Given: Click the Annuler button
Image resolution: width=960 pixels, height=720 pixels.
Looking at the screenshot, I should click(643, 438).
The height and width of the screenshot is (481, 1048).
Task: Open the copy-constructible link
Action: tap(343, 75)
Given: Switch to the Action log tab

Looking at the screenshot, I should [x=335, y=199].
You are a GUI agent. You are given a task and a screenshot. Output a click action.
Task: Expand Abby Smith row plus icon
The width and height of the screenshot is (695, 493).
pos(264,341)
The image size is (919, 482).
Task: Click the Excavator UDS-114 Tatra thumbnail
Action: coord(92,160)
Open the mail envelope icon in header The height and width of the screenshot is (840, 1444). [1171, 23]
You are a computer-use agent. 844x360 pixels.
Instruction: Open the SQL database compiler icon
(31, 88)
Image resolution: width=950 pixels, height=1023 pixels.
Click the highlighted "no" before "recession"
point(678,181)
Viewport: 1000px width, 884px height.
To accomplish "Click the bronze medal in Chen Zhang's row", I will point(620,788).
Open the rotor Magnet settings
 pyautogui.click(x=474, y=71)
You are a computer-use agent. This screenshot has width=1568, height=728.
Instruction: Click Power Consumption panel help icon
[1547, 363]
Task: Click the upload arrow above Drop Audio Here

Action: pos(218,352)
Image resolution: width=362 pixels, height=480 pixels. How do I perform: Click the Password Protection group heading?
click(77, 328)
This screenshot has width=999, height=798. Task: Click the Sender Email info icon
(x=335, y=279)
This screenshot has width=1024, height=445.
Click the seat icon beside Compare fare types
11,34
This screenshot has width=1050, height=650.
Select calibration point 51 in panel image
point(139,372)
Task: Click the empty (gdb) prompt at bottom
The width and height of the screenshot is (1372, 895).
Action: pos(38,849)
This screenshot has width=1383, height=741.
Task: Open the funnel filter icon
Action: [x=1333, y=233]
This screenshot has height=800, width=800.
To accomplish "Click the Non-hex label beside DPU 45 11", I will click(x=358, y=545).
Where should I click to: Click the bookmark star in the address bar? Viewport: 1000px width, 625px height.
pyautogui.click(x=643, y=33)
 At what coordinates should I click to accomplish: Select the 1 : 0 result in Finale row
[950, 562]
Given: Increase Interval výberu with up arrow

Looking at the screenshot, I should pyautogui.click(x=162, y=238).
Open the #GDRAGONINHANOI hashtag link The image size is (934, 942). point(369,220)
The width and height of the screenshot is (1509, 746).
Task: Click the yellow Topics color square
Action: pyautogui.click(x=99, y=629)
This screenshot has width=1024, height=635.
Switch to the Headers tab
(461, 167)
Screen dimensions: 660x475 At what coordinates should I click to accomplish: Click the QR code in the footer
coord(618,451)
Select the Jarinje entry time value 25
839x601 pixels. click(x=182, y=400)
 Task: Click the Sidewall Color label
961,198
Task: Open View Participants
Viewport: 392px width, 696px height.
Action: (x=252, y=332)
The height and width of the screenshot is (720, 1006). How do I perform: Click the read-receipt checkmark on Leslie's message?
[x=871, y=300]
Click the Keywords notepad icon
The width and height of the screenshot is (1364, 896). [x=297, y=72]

══════════

An exact copy is required of each line from the one containing "Task: Open View Participants" through the last line of the material, and of no other line.

| Answer area |
Task: Open View Participants
Viewport: 392px width, 696px height.
Action: (x=252, y=332)
The height and width of the screenshot is (720, 1006). How do I perform: Click the read-receipt checkmark on Leslie's message?
[x=871, y=300]
Click the Keywords notepad icon
The width and height of the screenshot is (1364, 896). [x=297, y=72]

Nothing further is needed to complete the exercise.